Au-delà des politiques de sécurité, il convient de considérer l’ensemble des phénomènes qui sont à l’origine de cette dégradation de la société. Ainsi tous les aspects des politiques de la ville sont concernés. Les actions sociales, culturelles, scolaires, l’aménagement urbain, les politiques de déplacement doivent lutter contre « les ghettos sociaux » et rechercher la justice sociale et l’égalité des chances. Les causes des violences urbaines sont cherchées dans la crise économique, le chômage, la mondialisation, la ségrégation urbaine, la crise de l’autorité parentale, l’évolution des structures familiales, les difficultés rencontrées par l’école dans la prise en charge des enfants, … Les raisons évoquées sont variées et dépassent parfois les compétences municipales. Par conséquent, les réponses à apporter sont forcément complexes et nécessitent une intervention sur « tous les terrains ». C’est pourquoi les acteurs refusent l’approche sécuritaire qu’ils jugent trop simpliste et réductrice. Ils préfèrent adopter une position intermédiaire à mi-chemin entre le travail de fond et la répression. Envisager l’absence de réponses répressives « serait faire preuve d’angélisme coupable » envers les victimes de ces violences urbaines.

Le projet élaboré afin de répondre à l’exigence de tranquillité des lyonnais propose la mise en place d’une politique de prévention et de sécurité, la résorption de « la fracture sociale » et le combat pour l’intégration et l’insertion économique. Il est ainsi souhaité de mieux gérer les forces de police nationale dont la mission prioritaire doit être la lutte contre la délinquance. La redéfinition des tâches de la police municipale devra lui permettre de sortir de son rôle de « simple agent de verbalisation du stationnement » afin de participer activement à la lutte contre la violence et de conjuguer les atouts de chacun. « Cette coopération nouvelle entre police nationale et police municipale doit permettre de ventiler au bon endroit et au bon moment les forces disponibles ». Le choix de la complémentarité et de la concertation est clairement affiché. Celle-ci doit permettre par conséquent une meilleure couverture de l’espace. Il est également envisagé de renforcer les moyens de la justice et de la prévention grâce au développement des équipes qui assurent le suivi judiciaire. Ce programme prévoit ainsi la création d’une nouvelle Maison de Justice afin de désengorger les tribunaux, l’installation de commissions de suivi de la délinquance afin d’éviter que se développe un sentiment d’impunité totale et l’augmentation des moyens alloués aux équipes de lutte contre les stupéfiants. La proposition est faite de repenser la ville en terme de sécurisation des espaces. En portant une attention plus grande à l’agencement spatial, à la végétalisation, à l’éclairage et aux usages possibles des espaces, il est envisagé de développer la « prévention situationnelle » afin de limiter le sentiment d’insécurité.

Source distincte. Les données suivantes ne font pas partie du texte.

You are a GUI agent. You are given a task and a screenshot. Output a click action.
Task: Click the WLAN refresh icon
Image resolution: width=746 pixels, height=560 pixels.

Parallèlement à ces mesures sécuritaires basées davantage sur la prévention que sur la répression, la liste « En avant Lyon » structure son discours sur la nécessité de rétablir les équilibres socioéconomiques. Afin de pallier les phénomènes de ségrégation urbaine, de ghettoïsation en périphérie, de péri-urbanisation, voir de rurbanisation, la municipalité se doit de mener une politique diversifiée du logement et d’organiser la « reconquête sociologique » des territoires de la première couronne et des quartiers sensibles de Lyon. L’enjeu est de mener une véritable politique de « renouvellement urbain ». L’insécurité est décrite comme le résultat de la dégradation de l’environnement social. La nouvelle croissance économique et la réouverture du marché de l’emploi sont présentées comme des atouts que la municipalité doit saisir afin de favoriser l’insertion et de réduire le chômage. C’est à travers des actions et des réformes qui prévoient de rétablir les équilibres économiques, de réduire les disparités territoriales et de tendre vers l’équité sociale, que ce projet se propose de réduire, parfois indirectement, l’insécurité. L’usage de la qualité de vie en référence à la tranquillité cache ainsi des représentations et des schémas d’intention bien différents d’un projet à l’autre.